Could you output every record again, exactly as given?

__Saved entries__
══════════════════════════════

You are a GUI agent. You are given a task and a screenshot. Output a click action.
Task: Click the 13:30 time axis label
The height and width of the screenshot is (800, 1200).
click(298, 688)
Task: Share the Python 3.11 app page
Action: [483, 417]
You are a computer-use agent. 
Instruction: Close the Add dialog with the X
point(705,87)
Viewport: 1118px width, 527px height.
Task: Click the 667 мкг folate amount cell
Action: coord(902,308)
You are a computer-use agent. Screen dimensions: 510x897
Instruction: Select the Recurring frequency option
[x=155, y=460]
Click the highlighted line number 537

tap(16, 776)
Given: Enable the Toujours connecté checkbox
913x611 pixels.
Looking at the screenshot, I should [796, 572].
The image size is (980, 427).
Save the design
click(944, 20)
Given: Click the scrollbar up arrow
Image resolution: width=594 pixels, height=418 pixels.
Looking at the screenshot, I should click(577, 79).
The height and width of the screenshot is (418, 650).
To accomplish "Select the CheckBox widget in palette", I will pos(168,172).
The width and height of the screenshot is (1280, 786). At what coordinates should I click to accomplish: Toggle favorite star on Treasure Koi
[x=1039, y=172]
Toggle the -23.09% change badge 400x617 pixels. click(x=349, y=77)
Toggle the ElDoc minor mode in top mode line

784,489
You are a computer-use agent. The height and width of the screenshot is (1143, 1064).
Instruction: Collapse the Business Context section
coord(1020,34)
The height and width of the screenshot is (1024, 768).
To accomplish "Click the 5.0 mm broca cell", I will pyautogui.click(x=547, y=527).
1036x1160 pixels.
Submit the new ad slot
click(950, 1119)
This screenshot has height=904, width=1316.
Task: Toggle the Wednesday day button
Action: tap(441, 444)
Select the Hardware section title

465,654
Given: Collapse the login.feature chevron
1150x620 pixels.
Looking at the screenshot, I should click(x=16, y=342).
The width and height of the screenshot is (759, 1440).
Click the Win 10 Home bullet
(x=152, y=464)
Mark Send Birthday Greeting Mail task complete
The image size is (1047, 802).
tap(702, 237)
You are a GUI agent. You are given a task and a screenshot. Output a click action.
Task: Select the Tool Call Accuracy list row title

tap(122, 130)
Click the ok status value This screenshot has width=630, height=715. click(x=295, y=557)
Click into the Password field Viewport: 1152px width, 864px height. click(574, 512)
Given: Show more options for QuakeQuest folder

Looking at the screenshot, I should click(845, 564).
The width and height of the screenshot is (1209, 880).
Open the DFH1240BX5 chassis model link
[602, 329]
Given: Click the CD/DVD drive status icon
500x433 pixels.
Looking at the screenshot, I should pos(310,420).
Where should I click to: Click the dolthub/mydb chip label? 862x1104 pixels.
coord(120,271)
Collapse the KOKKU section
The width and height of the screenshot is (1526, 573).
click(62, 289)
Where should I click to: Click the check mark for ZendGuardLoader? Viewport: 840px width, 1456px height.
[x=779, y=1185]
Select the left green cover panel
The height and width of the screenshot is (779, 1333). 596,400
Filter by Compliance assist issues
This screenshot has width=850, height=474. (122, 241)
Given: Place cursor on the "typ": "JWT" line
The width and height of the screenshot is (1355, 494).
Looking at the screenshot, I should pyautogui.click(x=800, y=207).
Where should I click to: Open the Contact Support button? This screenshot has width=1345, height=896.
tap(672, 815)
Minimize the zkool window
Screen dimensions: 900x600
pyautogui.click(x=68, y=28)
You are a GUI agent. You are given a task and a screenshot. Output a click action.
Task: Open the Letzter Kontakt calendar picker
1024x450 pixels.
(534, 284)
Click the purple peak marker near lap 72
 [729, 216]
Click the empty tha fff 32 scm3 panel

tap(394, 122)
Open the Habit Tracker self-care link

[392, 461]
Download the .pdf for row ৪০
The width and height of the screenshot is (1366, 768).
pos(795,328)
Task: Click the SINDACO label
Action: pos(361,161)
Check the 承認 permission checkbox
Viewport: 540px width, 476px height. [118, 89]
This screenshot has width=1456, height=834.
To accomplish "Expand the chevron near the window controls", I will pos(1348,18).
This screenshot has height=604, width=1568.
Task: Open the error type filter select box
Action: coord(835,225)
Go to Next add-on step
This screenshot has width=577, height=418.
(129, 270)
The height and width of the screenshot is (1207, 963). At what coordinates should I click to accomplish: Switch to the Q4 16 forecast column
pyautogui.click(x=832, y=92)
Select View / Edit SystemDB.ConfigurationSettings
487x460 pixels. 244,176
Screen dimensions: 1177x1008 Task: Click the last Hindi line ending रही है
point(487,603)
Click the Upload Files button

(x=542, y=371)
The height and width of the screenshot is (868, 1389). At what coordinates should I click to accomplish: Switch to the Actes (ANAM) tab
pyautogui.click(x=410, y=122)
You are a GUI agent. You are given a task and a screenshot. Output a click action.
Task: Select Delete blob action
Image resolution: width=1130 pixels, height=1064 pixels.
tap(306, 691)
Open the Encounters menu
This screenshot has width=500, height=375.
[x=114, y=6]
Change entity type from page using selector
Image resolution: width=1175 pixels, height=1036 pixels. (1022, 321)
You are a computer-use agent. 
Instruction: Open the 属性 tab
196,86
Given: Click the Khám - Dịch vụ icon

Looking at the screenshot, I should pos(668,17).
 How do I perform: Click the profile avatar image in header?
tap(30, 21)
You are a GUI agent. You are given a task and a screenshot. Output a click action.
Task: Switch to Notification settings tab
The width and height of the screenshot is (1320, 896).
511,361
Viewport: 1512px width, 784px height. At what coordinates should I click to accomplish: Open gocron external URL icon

══════════════════════════════

__Result below__
You are a GUI agent. You are given a task and a screenshot. Output a click action.
Task: Click the 13:30 time axis label
The height and width of the screenshot is (800, 1200).
click(298, 688)
Task: Share the Python 3.11 app page
Action: [483, 417]
You are a computer-use agent. 
Instruction: Close the Add dialog with the X
point(705,87)
Viewport: 1118px width, 527px height.
Task: Click the 667 мкг folate amount cell
Action: coord(902,308)
You are a computer-use agent. Screen dimensions: 510x897
Instruction: Select the Recurring frequency option
[x=155, y=460]
Click the highlighted line number 537

tap(16, 776)
Given: Enable the Toujours connecté checkbox
913x611 pixels.
Looking at the screenshot, I should [796, 572].
The image size is (980, 427).
Save the design
click(944, 20)
Given: Click the scrollbar up arrow
Image resolution: width=594 pixels, height=418 pixels.
Looking at the screenshot, I should click(577, 79).
The height and width of the screenshot is (418, 650).
To accomplish "Select the CheckBox widget in palette", I will pos(168,172).
The width and height of the screenshot is (1280, 786). At what coordinates should I click to accomplish: Toggle favorite star on Treasure Koi
[x=1039, y=172]
Toggle the -23.09% change badge 400x617 pixels. click(x=349, y=77)
Toggle the ElDoc minor mode in top mode line

784,489
You are a computer-use agent. The height and width of the screenshot is (1143, 1064).
Instruction: Collapse the Business Context section
coord(1020,34)
The height and width of the screenshot is (1024, 768).
To accomplish "Click the 5.0 mm broca cell", I will pyautogui.click(x=547, y=527).
1036x1160 pixels.
Submit the new ad slot
click(950, 1119)
This screenshot has height=904, width=1316.
Task: Toggle the Wednesday day button
Action: tap(441, 444)
Select the Hardware section title

465,654
Given: Collapse the login.feature chevron
1150x620 pixels.
Looking at the screenshot, I should click(x=16, y=342).
The width and height of the screenshot is (759, 1440).
Click the Win 10 Home bullet
(x=152, y=464)
Mark Send Birthday Greeting Mail task complete
The image size is (1047, 802).
tap(702, 237)
You are a GUI agent. You are given a task and a screenshot. Output a click action.
Task: Select the Tool Call Accuracy list row title

tap(122, 130)
Click the ok status value This screenshot has width=630, height=715. click(x=295, y=557)
Click into the Password field Viewport: 1152px width, 864px height. click(574, 512)
Given: Show more options for QuakeQuest folder

Looking at the screenshot, I should click(845, 564).
The width and height of the screenshot is (1209, 880).
Open the DFH1240BX5 chassis model link
[602, 329]
Given: Click the CD/DVD drive status icon
500x433 pixels.
Looking at the screenshot, I should pos(310,420).
Where should I click to: Click the dolthub/mydb chip label? 862x1104 pixels.
coord(120,271)
Collapse the KOKKU section
The width and height of the screenshot is (1526, 573).
click(62, 289)
Where should I click to: Click the check mark for ZendGuardLoader? Viewport: 840px width, 1456px height.
[x=779, y=1185]
Select the left green cover panel
The height and width of the screenshot is (779, 1333). 596,400
Filter by Compliance assist issues
This screenshot has width=850, height=474. (122, 241)
Given: Place cursor on the "typ": "JWT" line
The width and height of the screenshot is (1355, 494).
Looking at the screenshot, I should pyautogui.click(x=800, y=207).
Where should I click to: Open the Contact Support button? This screenshot has width=1345, height=896.
tap(672, 815)
Minimize the zkool window
Screen dimensions: 900x600
pyautogui.click(x=68, y=28)
You are a GUI agent. You are given a task and a screenshot. Output a click action.
Task: Open the Letzter Kontakt calendar picker
1024x450 pixels.
(534, 284)
Click the purple peak marker near lap 72
 [729, 216]
Click the empty tha fff 32 scm3 panel

tap(394, 122)
Open the Habit Tracker self-care link

[392, 461]
Download the .pdf for row ৪০
The width and height of the screenshot is (1366, 768).
pos(795,328)
Task: Click the SINDACO label
Action: pos(361,161)
Check the 承認 permission checkbox
Viewport: 540px width, 476px height. [118, 89]
This screenshot has width=1456, height=834.
To accomplish "Expand the chevron near the window controls", I will pos(1348,18).
This screenshot has height=604, width=1568.
Task: Open the error type filter select box
Action: coord(835,225)
Go to Next add-on step
This screenshot has width=577, height=418.
(129, 270)
The height and width of the screenshot is (1207, 963). At what coordinates should I click to accomplish: Switch to the Q4 16 forecast column
pyautogui.click(x=832, y=92)
Select View / Edit SystemDB.ConfigurationSettings
487x460 pixels. 244,176
Screen dimensions: 1177x1008 Task: Click the last Hindi line ending रही है
point(487,603)
Click the Upload Files button

(x=542, y=371)
The height and width of the screenshot is (868, 1389). At what coordinates should I click to accomplish: Switch to the Actes (ANAM) tab
pyautogui.click(x=410, y=122)
You are a GUI agent. You are given a task and a screenshot. Output a click action.
Task: Select Delete blob action
Image resolution: width=1130 pixels, height=1064 pixels.
tap(306, 691)
Open the Encounters menu
This screenshot has width=500, height=375.
[x=114, y=6]
Change entity type from page using selector
Image resolution: width=1175 pixels, height=1036 pixels. (1022, 321)
You are a computer-use agent. 
Instruction: Open the 属性 tab
196,86
Given: Click the Khám - Dịch vụ icon

Looking at the screenshot, I should pos(668,17).
 How do I perform: Click the profile avatar image in header?
tap(30, 21)
You are a GUI agent. You are given a task and a screenshot. Output a click action.
Task: Switch to Notification settings tab
The width and height of the screenshot is (1320, 896).
511,361
Viewport: 1512px width, 784px height. At what coordinates should I click to accomplish: Open gocron external URL icon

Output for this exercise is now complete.